** Opening Supplied entries block **
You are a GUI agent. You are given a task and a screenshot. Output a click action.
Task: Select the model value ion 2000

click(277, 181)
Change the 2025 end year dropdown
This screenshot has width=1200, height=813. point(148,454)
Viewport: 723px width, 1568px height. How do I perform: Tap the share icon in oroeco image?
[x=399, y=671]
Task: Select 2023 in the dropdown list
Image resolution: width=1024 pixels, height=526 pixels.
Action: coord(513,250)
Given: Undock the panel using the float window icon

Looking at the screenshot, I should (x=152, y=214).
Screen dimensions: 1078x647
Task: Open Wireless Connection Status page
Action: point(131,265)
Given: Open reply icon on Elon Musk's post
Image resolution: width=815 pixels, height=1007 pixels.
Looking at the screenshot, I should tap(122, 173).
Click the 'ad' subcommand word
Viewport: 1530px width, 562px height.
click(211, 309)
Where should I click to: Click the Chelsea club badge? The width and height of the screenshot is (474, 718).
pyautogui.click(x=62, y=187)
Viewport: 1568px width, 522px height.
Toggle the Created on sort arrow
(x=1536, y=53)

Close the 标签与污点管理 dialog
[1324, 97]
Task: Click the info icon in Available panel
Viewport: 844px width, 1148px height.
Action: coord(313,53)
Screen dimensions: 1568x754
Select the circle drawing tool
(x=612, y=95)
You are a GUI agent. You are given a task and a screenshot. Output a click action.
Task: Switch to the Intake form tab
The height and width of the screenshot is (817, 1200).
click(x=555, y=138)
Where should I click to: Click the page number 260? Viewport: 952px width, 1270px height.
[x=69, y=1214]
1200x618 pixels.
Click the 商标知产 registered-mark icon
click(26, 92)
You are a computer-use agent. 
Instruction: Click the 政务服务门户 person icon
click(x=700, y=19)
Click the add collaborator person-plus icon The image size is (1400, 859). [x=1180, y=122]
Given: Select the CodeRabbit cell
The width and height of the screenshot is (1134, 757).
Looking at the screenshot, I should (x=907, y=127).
** Closing Supplied entries block **
• **Your goal**: Every entry in the data should be returned exactly.

• **Response to the task**:
You are a GUI agent. You are given a task and a screenshot. Output a click action.
Task: Select the model value ion 2000

click(277, 181)
Change the 2025 end year dropdown
This screenshot has width=1200, height=813. point(148,454)
Viewport: 723px width, 1568px height. How do I perform: Tap the share icon in oroeco image?
[x=399, y=671]
Task: Select 2023 in the dropdown list
Image resolution: width=1024 pixels, height=526 pixels.
Action: coord(513,250)
Given: Undock the panel using the float window icon

Looking at the screenshot, I should (x=152, y=214).
Screen dimensions: 1078x647
Task: Open Wireless Connection Status page
Action: point(131,265)
Given: Open reply icon on Elon Musk's post
Image resolution: width=815 pixels, height=1007 pixels.
Looking at the screenshot, I should tap(122, 173).
Click the 'ad' subcommand word
Viewport: 1530px width, 562px height.
click(211, 309)
Where should I click to: Click the Chelsea club badge? The width and height of the screenshot is (474, 718).
pyautogui.click(x=62, y=187)
Viewport: 1568px width, 522px height.
Toggle the Created on sort arrow
(x=1536, y=53)

Close the 标签与污点管理 dialog
[1324, 97]
Task: Click the info icon in Available panel
Viewport: 844px width, 1148px height.
Action: coord(313,53)
Screen dimensions: 1568x754
Select the circle drawing tool
(x=612, y=95)
You are a GUI agent. You are given a task and a screenshot. Output a click action.
Task: Switch to the Intake form tab
The height and width of the screenshot is (817, 1200).
click(x=555, y=138)
Where should I click to: Click the page number 260? Viewport: 952px width, 1270px height.
[x=69, y=1214]
1200x618 pixels.
Click the 商标知产 registered-mark icon
click(26, 92)
You are a computer-use agent. 
Instruction: Click the 政务服务门户 person icon
click(x=700, y=19)
Click the add collaborator person-plus icon The image size is (1400, 859). [x=1180, y=122]
Given: Select the CodeRabbit cell
The width and height of the screenshot is (1134, 757).
Looking at the screenshot, I should (x=907, y=127).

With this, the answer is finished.